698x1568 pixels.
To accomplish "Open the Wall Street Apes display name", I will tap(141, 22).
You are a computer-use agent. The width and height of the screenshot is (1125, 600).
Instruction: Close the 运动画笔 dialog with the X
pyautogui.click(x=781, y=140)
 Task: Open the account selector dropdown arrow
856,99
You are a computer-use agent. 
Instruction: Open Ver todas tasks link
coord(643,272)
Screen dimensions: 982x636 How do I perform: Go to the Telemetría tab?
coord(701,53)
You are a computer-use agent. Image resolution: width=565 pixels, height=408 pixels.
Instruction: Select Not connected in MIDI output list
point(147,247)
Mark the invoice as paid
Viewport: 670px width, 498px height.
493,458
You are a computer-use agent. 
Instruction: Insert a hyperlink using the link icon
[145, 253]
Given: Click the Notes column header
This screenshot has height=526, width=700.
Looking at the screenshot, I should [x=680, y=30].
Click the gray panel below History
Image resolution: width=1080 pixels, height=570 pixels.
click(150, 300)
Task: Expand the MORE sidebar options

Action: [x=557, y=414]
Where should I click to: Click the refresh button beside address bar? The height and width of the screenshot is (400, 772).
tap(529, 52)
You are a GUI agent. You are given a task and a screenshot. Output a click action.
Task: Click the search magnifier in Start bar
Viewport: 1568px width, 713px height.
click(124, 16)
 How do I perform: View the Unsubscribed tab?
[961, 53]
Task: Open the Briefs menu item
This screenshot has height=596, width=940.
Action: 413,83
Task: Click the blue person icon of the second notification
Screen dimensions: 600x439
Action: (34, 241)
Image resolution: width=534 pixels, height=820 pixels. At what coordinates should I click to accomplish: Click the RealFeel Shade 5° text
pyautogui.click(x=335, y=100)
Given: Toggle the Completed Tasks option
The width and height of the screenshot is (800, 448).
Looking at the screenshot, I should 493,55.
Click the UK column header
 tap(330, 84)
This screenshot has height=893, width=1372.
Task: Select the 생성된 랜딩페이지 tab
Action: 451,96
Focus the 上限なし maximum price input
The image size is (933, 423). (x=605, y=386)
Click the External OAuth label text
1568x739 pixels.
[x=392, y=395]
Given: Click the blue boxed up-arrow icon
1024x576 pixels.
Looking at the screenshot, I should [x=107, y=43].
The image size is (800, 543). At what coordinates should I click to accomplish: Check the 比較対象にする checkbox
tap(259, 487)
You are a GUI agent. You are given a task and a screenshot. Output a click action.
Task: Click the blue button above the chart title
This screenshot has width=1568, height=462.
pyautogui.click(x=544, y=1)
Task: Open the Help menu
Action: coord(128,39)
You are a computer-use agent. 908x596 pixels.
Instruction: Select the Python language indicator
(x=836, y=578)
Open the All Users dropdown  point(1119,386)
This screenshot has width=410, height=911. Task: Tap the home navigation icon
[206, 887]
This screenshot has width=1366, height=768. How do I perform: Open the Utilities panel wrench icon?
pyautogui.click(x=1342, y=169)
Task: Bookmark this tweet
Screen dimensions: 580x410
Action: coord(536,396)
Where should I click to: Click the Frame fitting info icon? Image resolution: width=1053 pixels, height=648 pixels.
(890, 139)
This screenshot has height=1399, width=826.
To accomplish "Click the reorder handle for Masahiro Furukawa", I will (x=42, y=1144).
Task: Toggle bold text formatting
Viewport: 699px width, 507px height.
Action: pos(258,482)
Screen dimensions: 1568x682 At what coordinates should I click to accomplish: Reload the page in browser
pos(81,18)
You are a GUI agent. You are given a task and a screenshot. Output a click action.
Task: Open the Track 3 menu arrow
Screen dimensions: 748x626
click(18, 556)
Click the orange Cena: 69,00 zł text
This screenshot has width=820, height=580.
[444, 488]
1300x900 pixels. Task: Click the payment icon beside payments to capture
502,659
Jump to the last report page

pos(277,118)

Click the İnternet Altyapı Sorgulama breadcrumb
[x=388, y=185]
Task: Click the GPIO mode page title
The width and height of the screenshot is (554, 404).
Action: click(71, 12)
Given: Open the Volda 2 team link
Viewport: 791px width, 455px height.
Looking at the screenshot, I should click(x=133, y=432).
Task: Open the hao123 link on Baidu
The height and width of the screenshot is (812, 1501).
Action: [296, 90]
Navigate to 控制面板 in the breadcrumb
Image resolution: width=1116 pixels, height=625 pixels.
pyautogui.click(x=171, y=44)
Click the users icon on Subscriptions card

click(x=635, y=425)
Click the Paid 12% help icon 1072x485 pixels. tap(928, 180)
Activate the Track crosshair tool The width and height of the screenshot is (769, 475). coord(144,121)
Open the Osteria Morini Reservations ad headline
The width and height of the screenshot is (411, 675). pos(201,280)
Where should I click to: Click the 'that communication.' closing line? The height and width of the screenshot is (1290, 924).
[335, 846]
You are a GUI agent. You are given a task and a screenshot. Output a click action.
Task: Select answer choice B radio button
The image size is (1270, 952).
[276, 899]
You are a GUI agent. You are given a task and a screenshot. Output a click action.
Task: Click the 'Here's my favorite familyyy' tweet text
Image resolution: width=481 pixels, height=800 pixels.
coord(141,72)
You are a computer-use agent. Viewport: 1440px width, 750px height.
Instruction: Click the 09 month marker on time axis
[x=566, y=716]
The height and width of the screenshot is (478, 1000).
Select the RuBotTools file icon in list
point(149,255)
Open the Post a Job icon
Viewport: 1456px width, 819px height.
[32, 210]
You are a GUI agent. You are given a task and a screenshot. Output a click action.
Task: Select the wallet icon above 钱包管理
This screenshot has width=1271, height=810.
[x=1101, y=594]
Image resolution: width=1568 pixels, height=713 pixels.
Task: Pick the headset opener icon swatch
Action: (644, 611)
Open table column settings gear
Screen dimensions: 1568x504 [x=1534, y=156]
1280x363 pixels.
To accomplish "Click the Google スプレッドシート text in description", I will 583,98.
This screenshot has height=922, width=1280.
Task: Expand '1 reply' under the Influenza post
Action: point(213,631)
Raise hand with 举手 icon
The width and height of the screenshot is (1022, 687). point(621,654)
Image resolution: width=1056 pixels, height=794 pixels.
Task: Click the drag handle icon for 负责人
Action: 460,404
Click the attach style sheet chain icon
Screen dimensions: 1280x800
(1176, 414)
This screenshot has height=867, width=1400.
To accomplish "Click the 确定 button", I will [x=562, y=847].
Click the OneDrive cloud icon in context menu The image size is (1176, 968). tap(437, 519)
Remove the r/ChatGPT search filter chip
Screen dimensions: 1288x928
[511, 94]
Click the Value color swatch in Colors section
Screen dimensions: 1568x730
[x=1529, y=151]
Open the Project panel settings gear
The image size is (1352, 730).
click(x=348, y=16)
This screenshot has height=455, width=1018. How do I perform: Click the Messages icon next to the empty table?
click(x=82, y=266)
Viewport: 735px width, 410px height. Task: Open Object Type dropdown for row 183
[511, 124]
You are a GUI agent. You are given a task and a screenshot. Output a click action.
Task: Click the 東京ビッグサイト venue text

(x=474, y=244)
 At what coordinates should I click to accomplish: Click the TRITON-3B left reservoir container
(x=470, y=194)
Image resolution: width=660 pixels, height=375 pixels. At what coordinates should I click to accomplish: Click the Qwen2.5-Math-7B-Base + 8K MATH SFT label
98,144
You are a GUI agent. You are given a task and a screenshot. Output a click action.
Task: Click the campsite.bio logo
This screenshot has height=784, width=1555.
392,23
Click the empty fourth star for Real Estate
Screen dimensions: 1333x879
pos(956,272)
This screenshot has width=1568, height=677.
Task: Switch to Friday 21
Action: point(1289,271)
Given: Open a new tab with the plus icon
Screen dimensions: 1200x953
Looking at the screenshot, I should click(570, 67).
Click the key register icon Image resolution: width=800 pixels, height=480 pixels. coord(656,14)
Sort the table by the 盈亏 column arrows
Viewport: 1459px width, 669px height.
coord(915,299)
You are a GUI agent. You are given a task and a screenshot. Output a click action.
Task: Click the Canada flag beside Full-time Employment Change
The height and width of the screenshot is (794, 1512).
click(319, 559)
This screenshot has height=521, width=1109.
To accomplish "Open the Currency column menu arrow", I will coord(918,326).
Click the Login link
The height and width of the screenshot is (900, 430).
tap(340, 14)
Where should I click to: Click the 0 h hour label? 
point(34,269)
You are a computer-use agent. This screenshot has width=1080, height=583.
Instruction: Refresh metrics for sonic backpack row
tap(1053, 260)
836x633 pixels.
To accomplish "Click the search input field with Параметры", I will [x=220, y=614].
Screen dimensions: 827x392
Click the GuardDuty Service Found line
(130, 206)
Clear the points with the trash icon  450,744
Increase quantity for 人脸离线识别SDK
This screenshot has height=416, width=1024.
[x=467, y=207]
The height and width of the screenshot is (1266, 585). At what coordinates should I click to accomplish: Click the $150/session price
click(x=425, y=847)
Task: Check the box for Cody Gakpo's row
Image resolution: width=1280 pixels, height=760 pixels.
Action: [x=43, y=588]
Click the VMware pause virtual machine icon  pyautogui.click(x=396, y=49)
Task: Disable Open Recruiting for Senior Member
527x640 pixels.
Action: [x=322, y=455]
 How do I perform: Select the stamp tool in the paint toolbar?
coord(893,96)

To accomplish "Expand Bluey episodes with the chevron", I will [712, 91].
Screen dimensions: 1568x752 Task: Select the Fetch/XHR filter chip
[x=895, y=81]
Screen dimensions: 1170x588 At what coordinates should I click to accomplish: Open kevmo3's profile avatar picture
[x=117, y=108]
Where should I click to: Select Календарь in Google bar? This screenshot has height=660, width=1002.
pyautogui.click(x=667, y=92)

§ §

--- Work required ---
In the lines above, find the word "tweet" and copy each line that contains it.

--- Expected answer ---
Task: Bookmark this tweet
Task: Click the 'Here's my favorite familyyy' tweet text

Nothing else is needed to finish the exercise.